Work began on Jailbreak 2003 several months before Unreal Tournament 2003 was released. By looking at other next-generation Unreal games, or demos like XIII, it was possible to set out the form of Jailbreak's gameplay code: which classes did what and how they were to interact. As coder Mychaeel puts it, when the game was released, "those specs had literally only to be translated into UnrealScript code."

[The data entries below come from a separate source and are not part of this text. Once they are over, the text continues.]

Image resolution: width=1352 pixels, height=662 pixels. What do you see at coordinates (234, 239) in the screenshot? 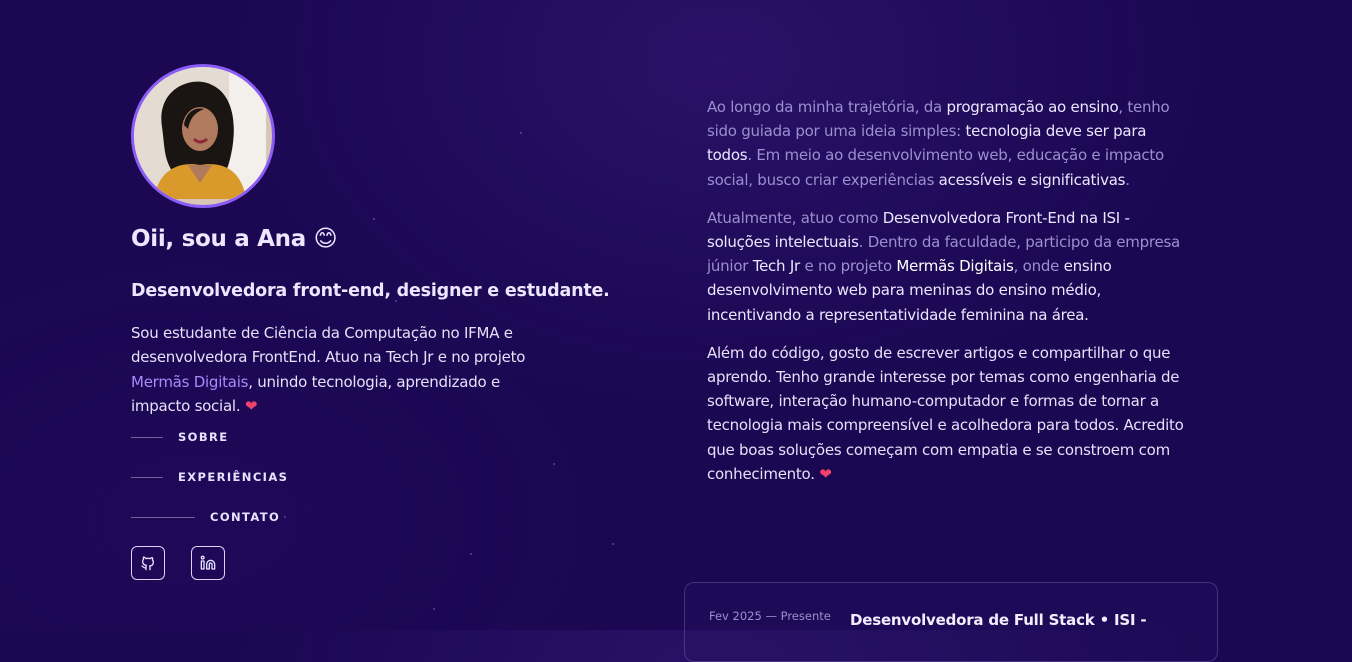
I see `profile-greeting: Oii, sou a Ana 😊` at bounding box center [234, 239].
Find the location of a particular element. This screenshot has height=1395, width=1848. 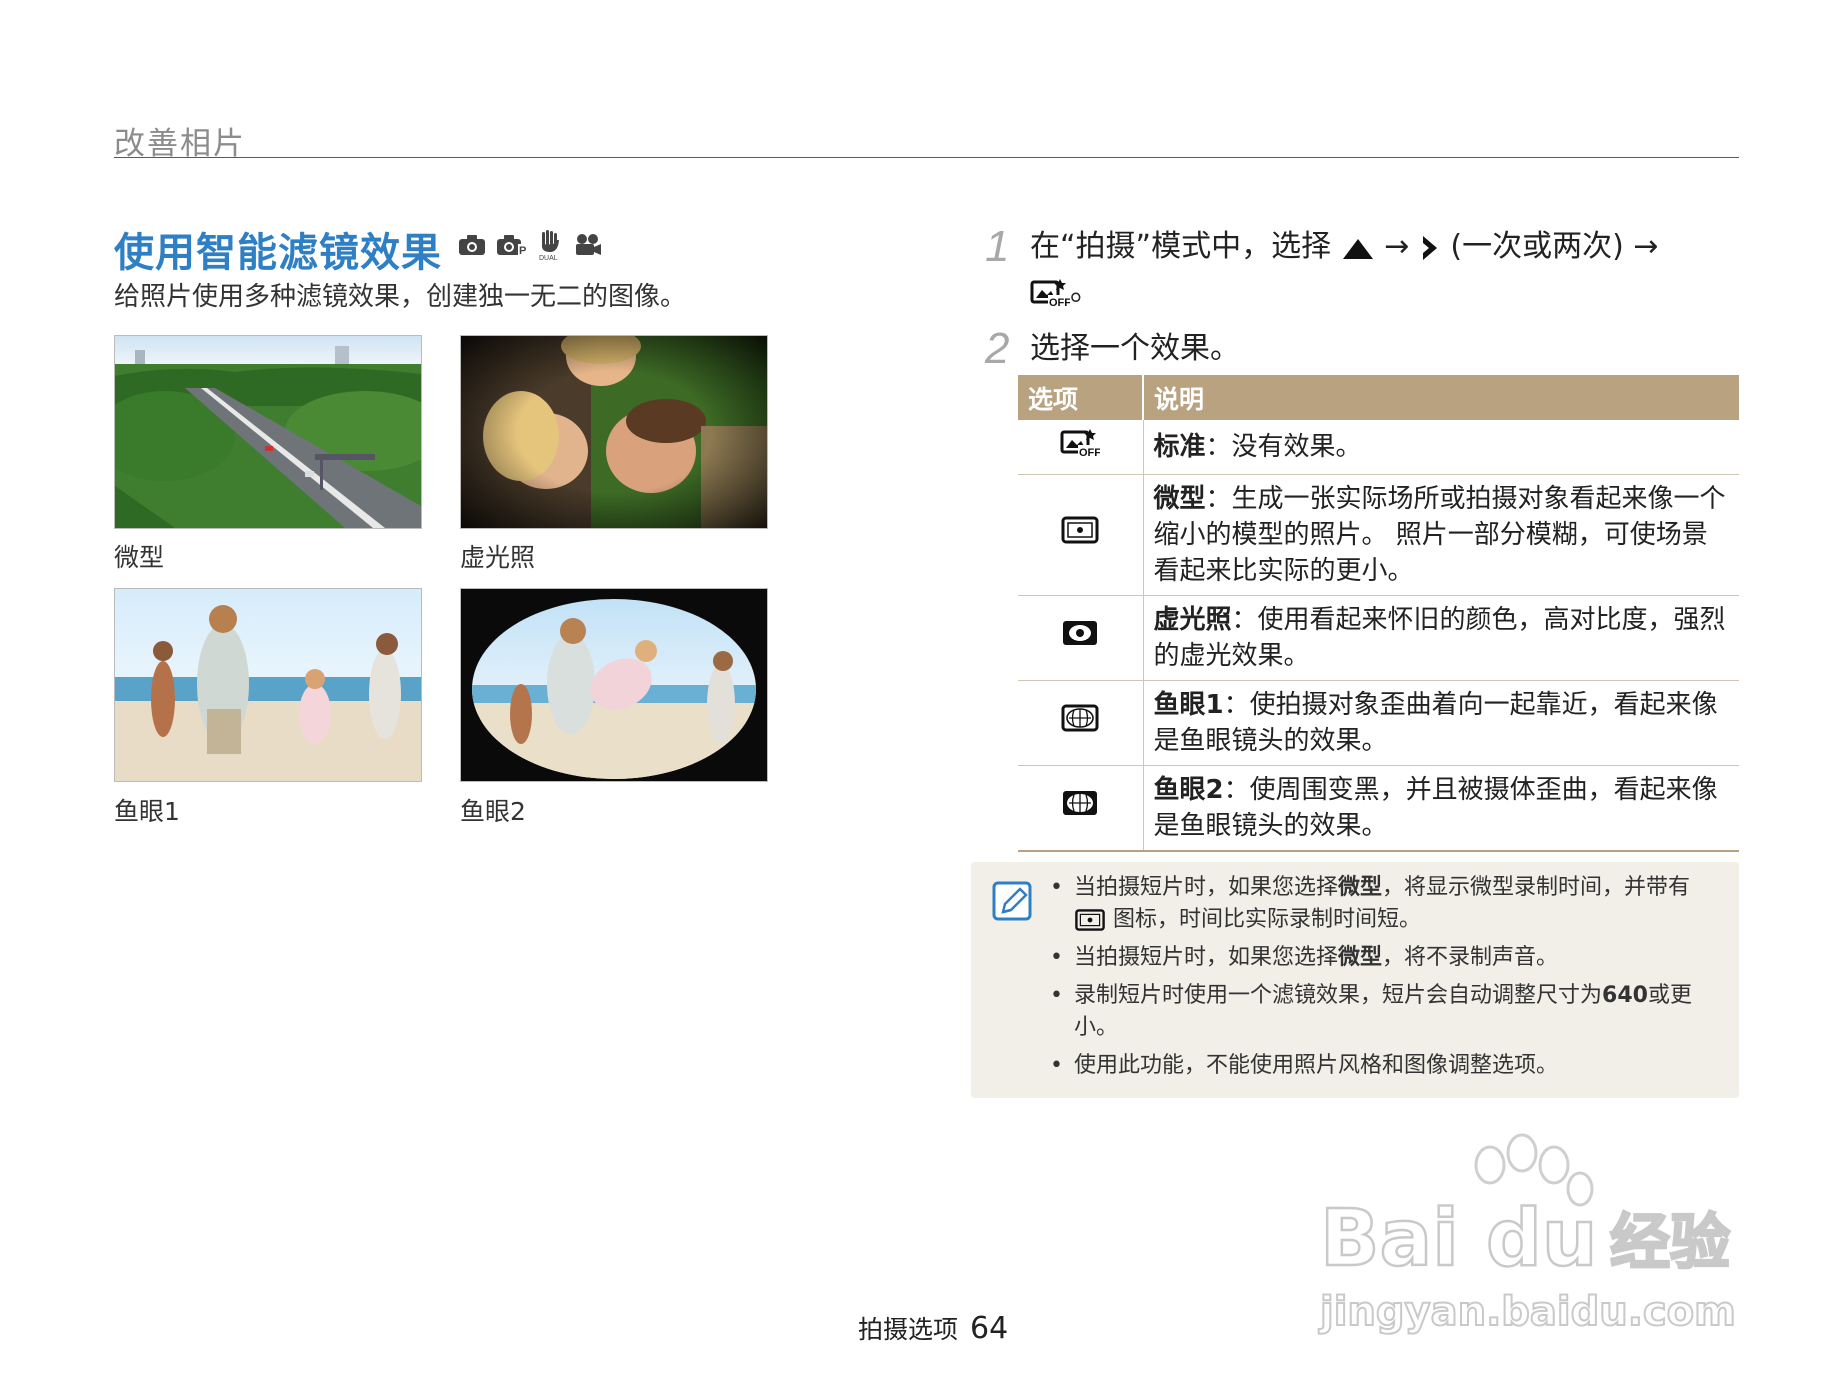

footer-label: 拍摄选项 is located at coordinates (908, 1330).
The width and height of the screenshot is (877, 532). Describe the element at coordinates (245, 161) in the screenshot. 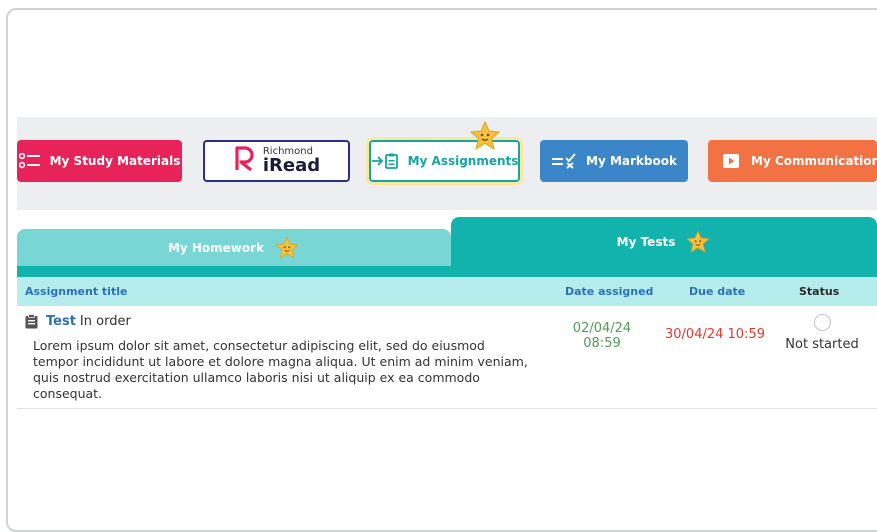

I see `iread-r-icon` at that location.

So how did this actually work? Well, you can see the original design document on the Jailbreak Developer Network. Rather than adapt our UT code to a new game, we decided to start from scratch. This was partly because Jailbreak III had too many legacy issues: introducing new features often meant having to jump through hoops to ensure old maps and mutators remained compatible, simply because those features hadn't been envisaged earlier. Time to wipe the slate clean!

"The redesign also gave us the chance to introduce new ideas directly into the design's foundations," says Mychaeel. Code has been designed to be modular, both on a technical level and in the way Jailbreak 2003 presents itself to users. A core game type provides Jailbreak's gameplay and bot support; mutators deliver features like release protection or the ever-popular llama hunt; extra packages contain mapping props to let mappers spiff up their Jailbreak maps.